A questão é que nem sempre respeitamos estes princípios. O caso da tortura e a perspectiva que o Samuel dá são belos exemplos. Por princípio não é aceitável que se torture quem quer que seja por motivo algum. Afinal, torturar é fazer algo errado segundo os nossos padrões morais e o facto de o torturado ter feito algo de errado não legitima que o torturemos. Significa isto, caro Samuel, que a escolha entre torturar alguém ou deixar que essa pessoa torture ou mate outros é sempre uma escolha entre duas coisas profundamente erradas por princípio.

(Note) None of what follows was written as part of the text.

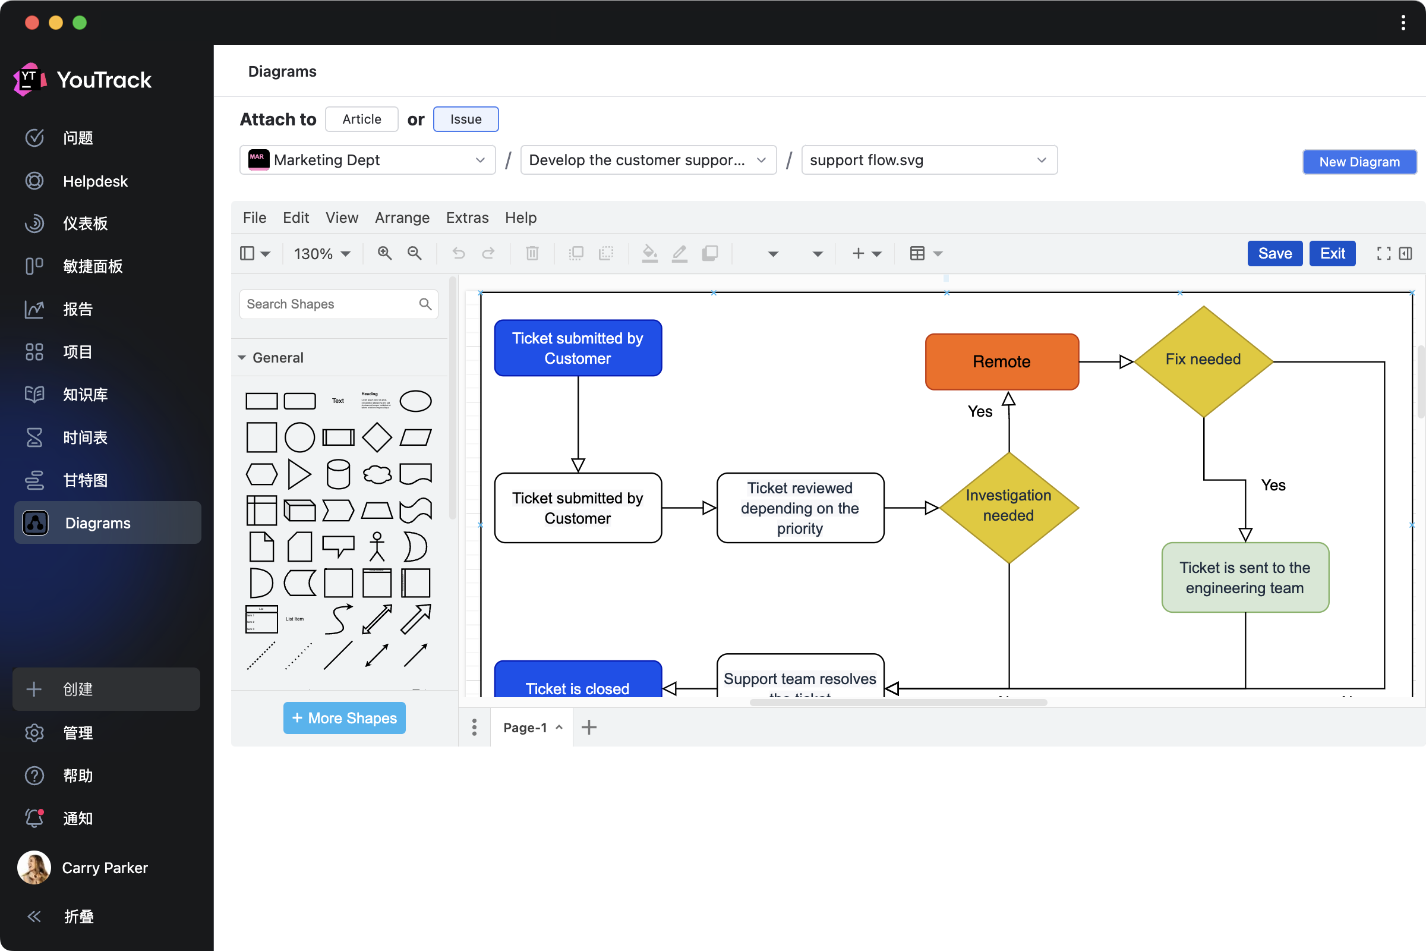Toggle fullscreen mode icon

1383,254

Se houver uma situação como a da ticking bomb, o decisor, seja ele qual for, vai apenas ter de optar pela possibilidade que se lhe afigura menos má. Isto não significa, de todo, que a tortura seja legítima nesta situação ou seja moralmente aceitável. Significa apenas que de entre todo o mal possível, este é o menos mau.

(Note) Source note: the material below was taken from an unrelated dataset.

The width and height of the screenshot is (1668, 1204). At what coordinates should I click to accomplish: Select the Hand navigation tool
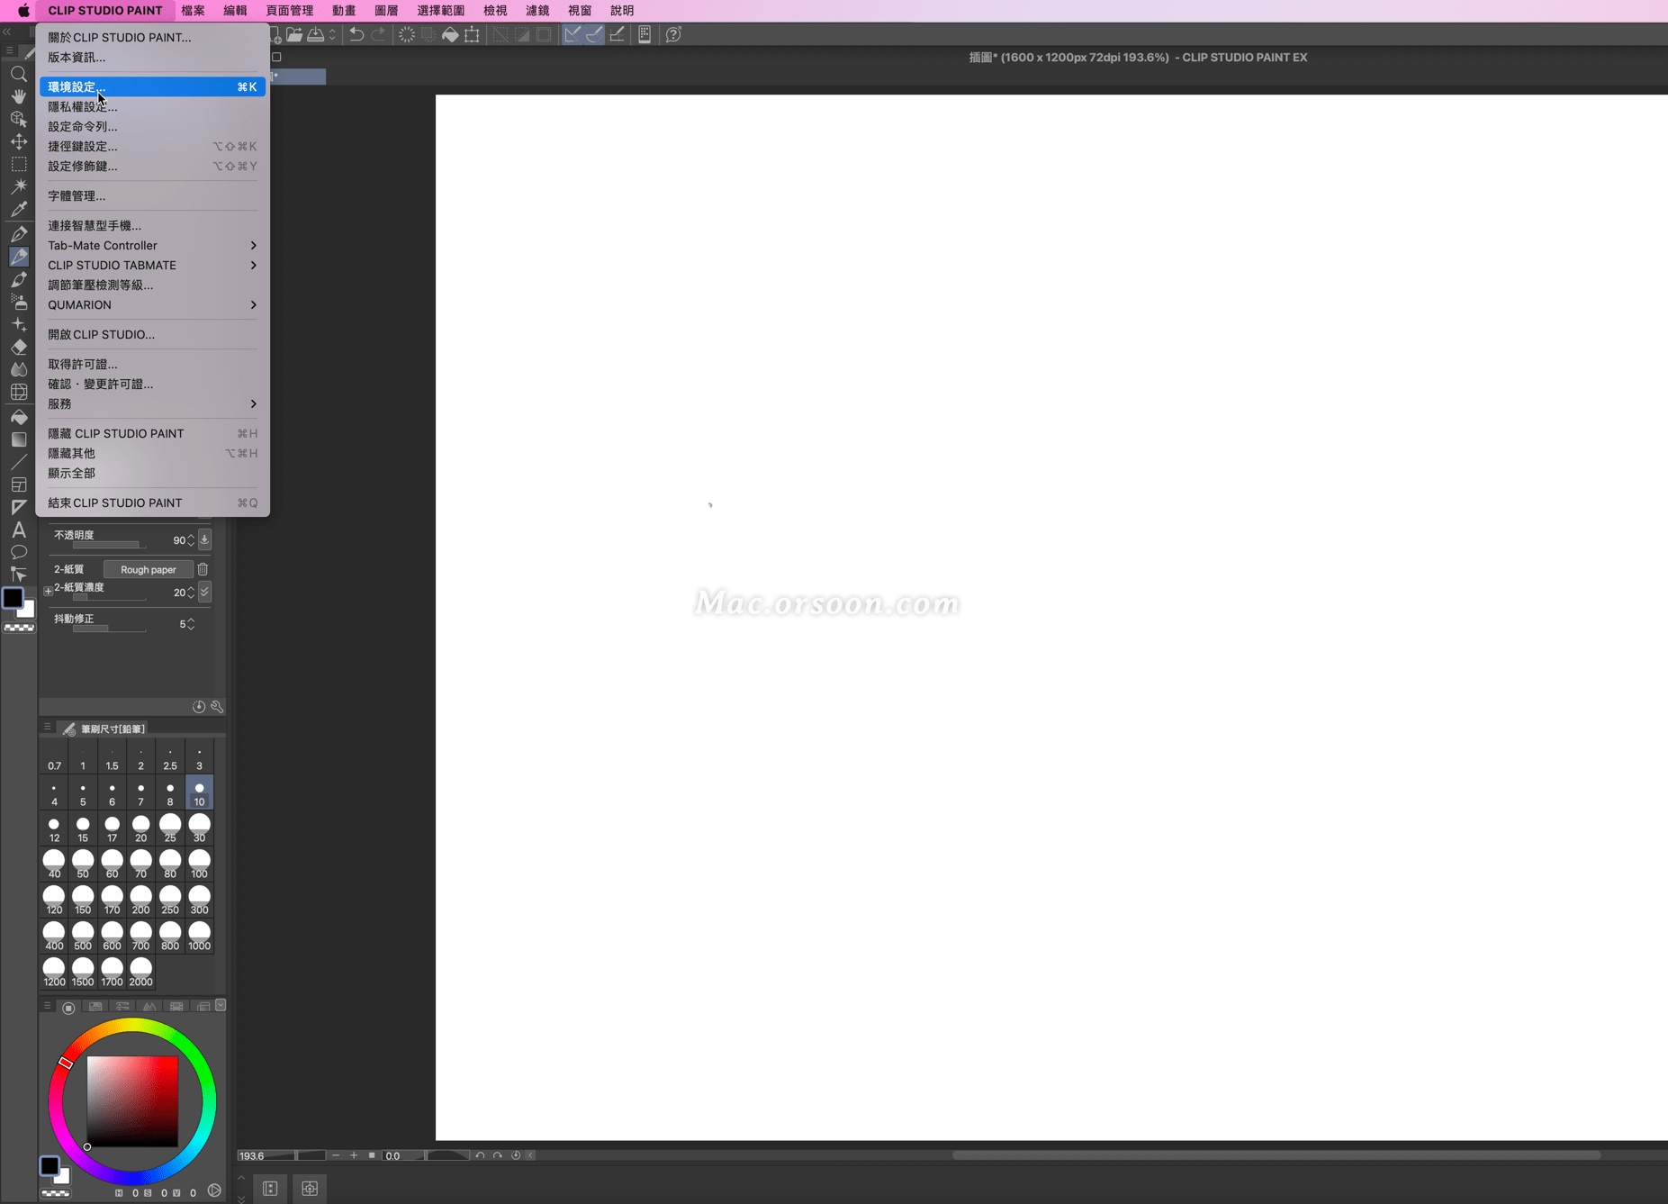(18, 97)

De qualquer modo, tenho objecções quanto ao argumento de Rand. Não há nada que nos diga que, por princípio, a existência é o mais alto dos valores. O caso dos fundamentalistas islâmicos é um bom exemplo de como uma escala de valores com uma longitude diferente da nossa já coloca a existência num plano secundário e o divino num plano primordial. A reflexão de Rand faz muito sentido para a nossa cultura, a ocidental (a actual!), mas não faz sentido algum para quem olha para o divino como o mais importante de tudo. Afinal, eles estão dispostos a abdicar da própria existência, o que demonstra tudo. Penso, portanto, que não é por aqui que se legitima a tortura. E reitero a conclusão do parágrafo anterior: se houver uma situação limite em que as duas alternativas são moralmente condenáveis, optar pela menos má não a faz eticamente aceitável, mas apenas e só a menos má.